Musician Nick Boettcher brings his six-stringed grande dames to Peoria

Thursday, January 6, 2005

Many nights, Nick Boettcher has a choice to make.

Isabella or Eleanore?

It's not what you think. Boettcher, a 21-year-old Peoria native, is a student at Boston's prestigious Berklee College of Music who spends his time away from school wielding a guitar at blues- and rock-oriented gigs. At rowdy shows, Boettcher uses his electric guitar, which he's dubbed Eleanore. For other sets, he switches to the acoustic model, Isabella.

You can bet there will be plenty of electricity (and Eleanore) when Boettcher takes the stage at 9 p.m. Saturday at the Red Barn, 621 W. Glen Ave., Peoria. But before then, Boettcher had to explain just what's going on with those axes in this week's Cue & A.

- Brad Burke

Why is it that musicians only seem to name their guitars after little old ladies?

I think for most of the people who play guitar, there's an emotional connection there. I've had my guitar for a long time, and we have a relationship. Not like a romantic relationship, but ...

Well, that's a relief. You had me worried there.

Oh, no. Not into that. (Laughs.) But there is a relationship there. I think people tend to choose older women's names because no one has those names anymore. You can't name your guitar after a girlfriend or someone who could become your girlfriend. That could be dangerous.

You recently earned a spot in February's International Blues Challenge in Memphis, Tenn. Has the potential of that opportunity hit you yet?

Oh, absolutely. I'm more of a diverse musician than just blues, but blues is where my heart is and where I started, and I'll always be influenced by it. ... Being there, obviously, could be an enormous boost for my career. My ultimate goal is to get my music listened to by as many people as possible.

Berklee is home to some of the best musicians in the country. Does the pressure ever intimidate you?

It is very nerve-racking to see all those people who are just phenomenal beyond belief. So, for my first year, I was very self-conscious. But then I came to realize that they were no better or worse than I was. ... If you do something well and you're confident in that, people respect you. ... They really do respect honest musicianship.

What do you think of mainstream radio these days?

I think there's some really horrible stuff out there, and I think there's stuff that gives me some hope. Not anything that blows me away or anything, but ... nowadays, so much has been done, it's hard to find stuff that's interesting and fun and creative.

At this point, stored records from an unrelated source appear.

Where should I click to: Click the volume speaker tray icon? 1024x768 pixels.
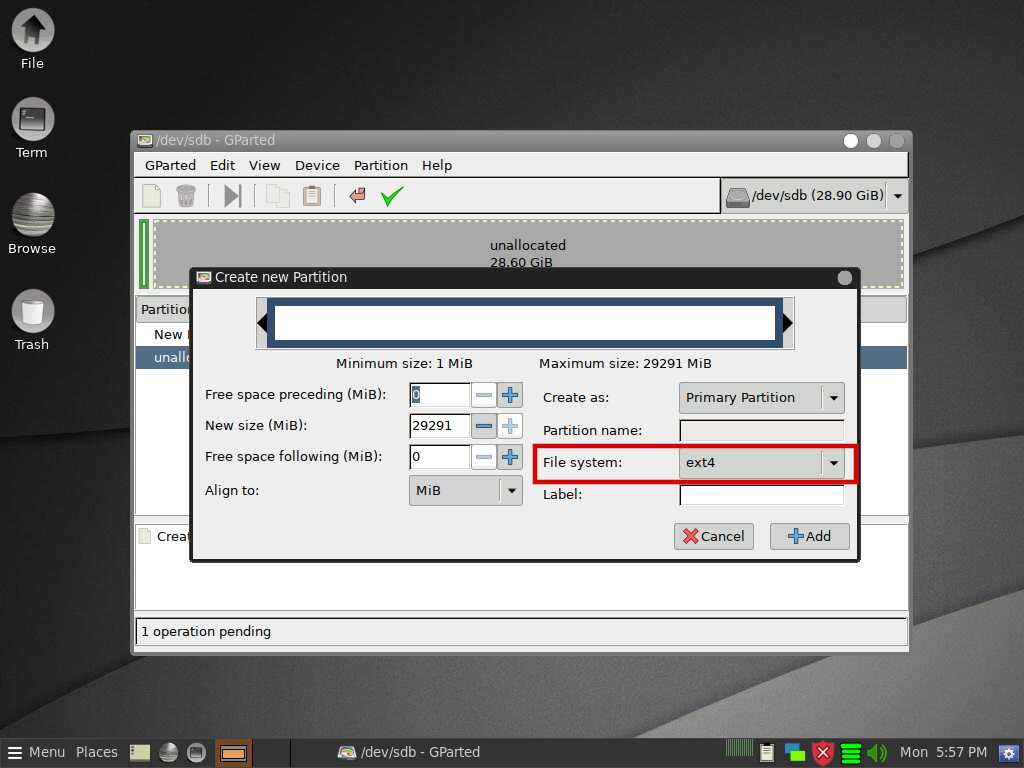pos(877,752)
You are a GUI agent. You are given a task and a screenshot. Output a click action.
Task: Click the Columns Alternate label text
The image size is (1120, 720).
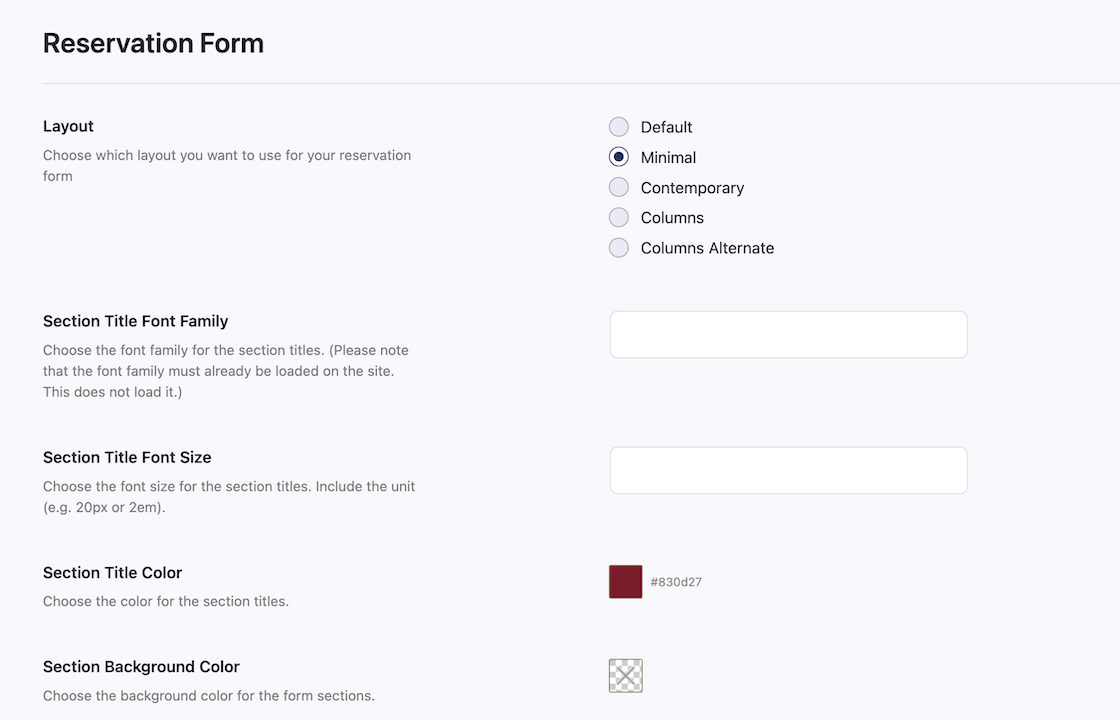pyautogui.click(x=707, y=248)
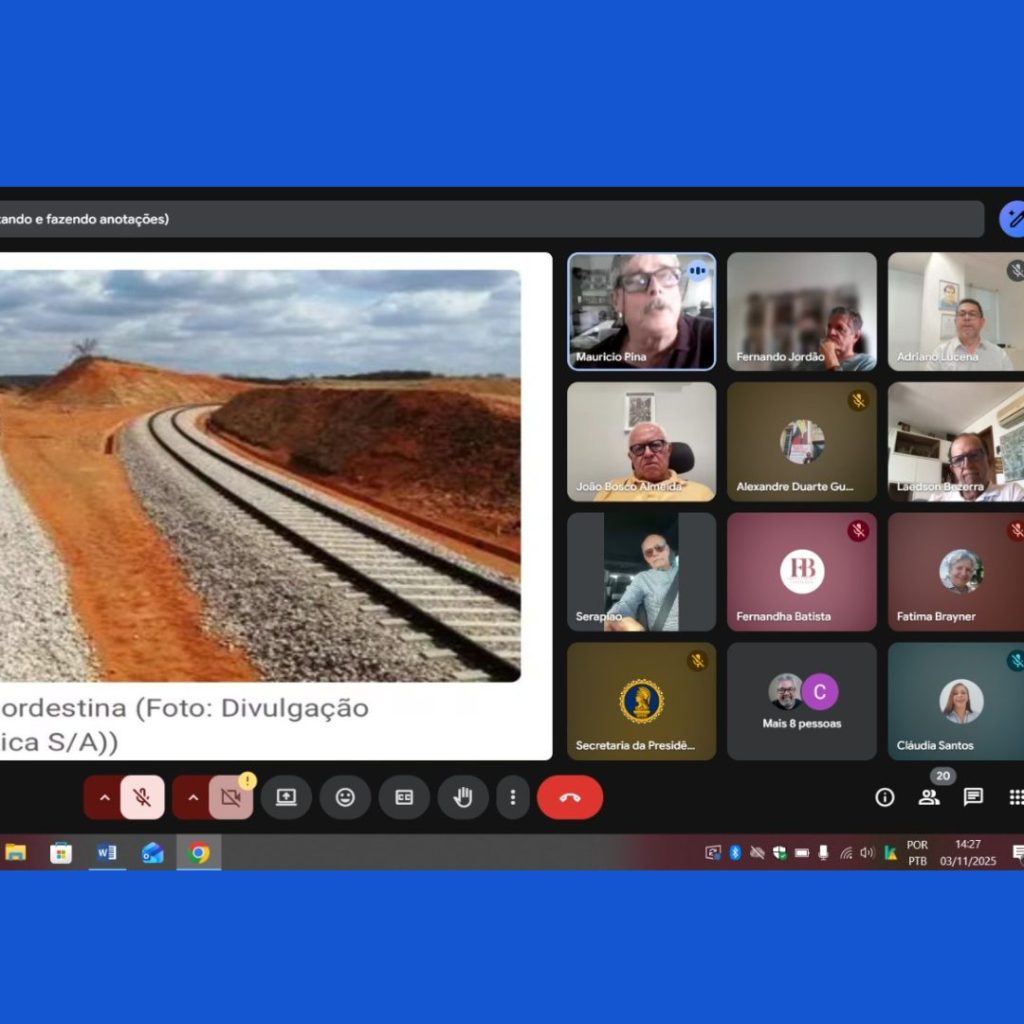Open Microsoft Word from the taskbar

coord(106,853)
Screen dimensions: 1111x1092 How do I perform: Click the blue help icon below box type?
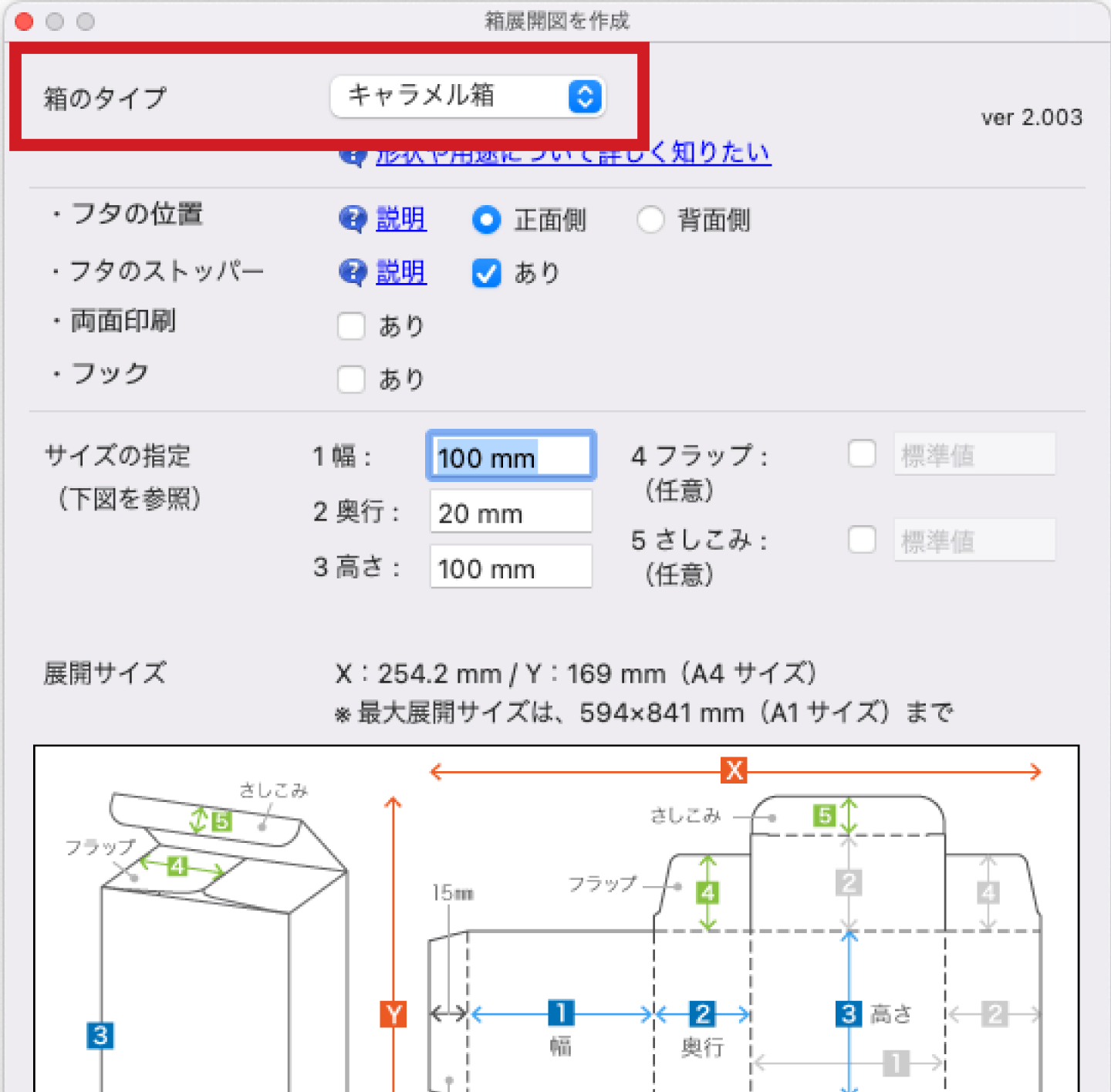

OK, give me your New Year's resolution.

Oh, man. (Pauses.) To, uh, play as much music as I can, and to meet as many people as I can. It's pretty simple, but I can't think of anything else I'd like to do more.

- - -

Nick Boettcher will perform at 9 p.m. Saturday at the Red Barn, 621 W. Glen Ave., Peoria. For more information, consult - Peoria Journal Star

"Breaking Out - Peorian on the Way to Stardom"

Breaking Out!
Peorian on the Road to Stardom (cover story)

By Firestone Davis
River City Times

Born and raised in Peoria, Nick Boettcher was 13-years-old when he first laid his hands on a classical acoustic guitar he found in the closet of his parent’s home.
These days he prefers his ’62 reissue Fender Stratocaster amped up through a 4/10 DeVille, but the passion remains, expands, and escalates every waking moment.
This week, you can see him play at two venues: at The Silver Dollar in Peoria Heights on Friday, and at the Red Barn on Saturday. “I play in P-town every time I come home for whatever reason. Mostly on school breaks I get a few gigs here and there. My home away from home is the Silver Dollar in Peoria Heights. I have been jamming at that blues bar since I was 15 years old, and I love it every time,” he said.
This young guitarist/vocalist/songwriter has shown promise as years of choir and guitar lessons are starting to pay off. He learned to use the technical tools he has to create an expression through music that everyone can appreciate.
But first of all, Boettcher is a guitarist. He has his roots in the Blues, but his musical interests have expanded to include Jazz, Funk, R&B, Rock, Reggae . . . the list goes on.
Boettcher attends Berklee College of Music, the largest contemporary music school in the world. There, he studies guitar performance, the music business, and songwriting. He continues to study and will continue to do so to sharpen his skills.
“Berklee is the largest contemporary music school in the country. For those who do not know what that entails, we study every kind of music, from jazz to rock, blues, pop, funk, soul, R&B, classical, reggae, country, fusion, and the list goes on,” he said. “I am currently a junior and I major in Professional Music, a major that allows students to design a curriculum to fit their career goals if there is not a major already designed for their chosen area of study. My major consists of Business, Performance, and Songwriting classes. I applied to Berklee in 2001 and even earned the Best Student Entering Talent (B.E.S.T.) Scholarship . . .for some studio and live recordings I previously made. The school is amazing. It is the best way for a young musician to truly understand their craft inside and out. However, the school does not guarantee success. Many people think that if you attend Berklee, then you have made it and are instantly going to be a famous musician. The sad part is, Berklee has the highest dropout rate in the country. But if you have the drive and the ability; Berklee can give you the knowledge to get you where you want to be.”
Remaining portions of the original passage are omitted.